— Assignment —
Transcribe the full listing without changing a word, and omit its pictures.

*** Block opens ***

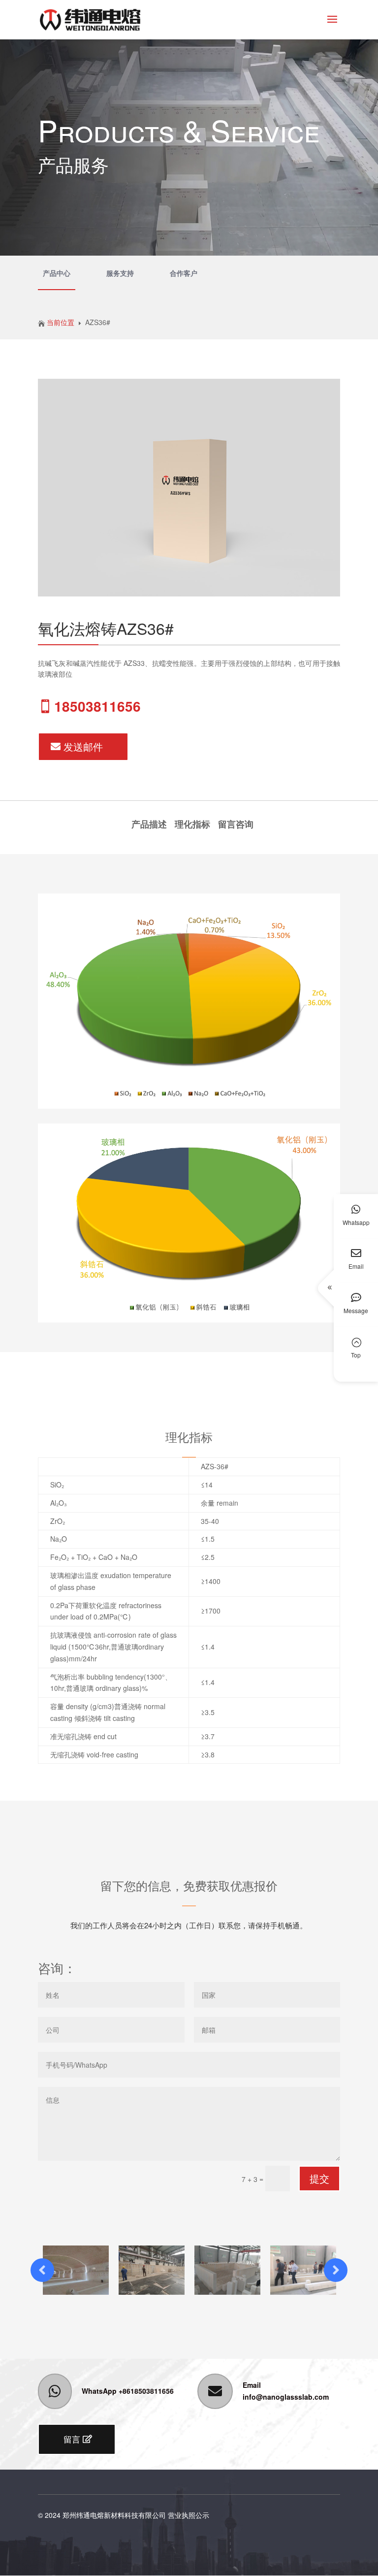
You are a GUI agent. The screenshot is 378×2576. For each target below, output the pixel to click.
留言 (71, 2439)
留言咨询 (235, 824)
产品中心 (56, 273)
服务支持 (120, 273)
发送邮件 (83, 746)
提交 (319, 2178)
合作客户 (183, 273)
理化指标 (192, 824)
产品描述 (149, 824)
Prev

*** Block closes ***

— Task answer —
You are a GUI agent. The screenshot is 378×2576. For each target below, output the pixel to click.
留言 (71, 2439)
留言咨询 (235, 824)
产品中心 (56, 273)
服务支持 (120, 273)
发送邮件 (83, 746)
提交 (319, 2178)
合作客户 (183, 273)
理化指标 (192, 824)
产品描述 (149, 824)
Prev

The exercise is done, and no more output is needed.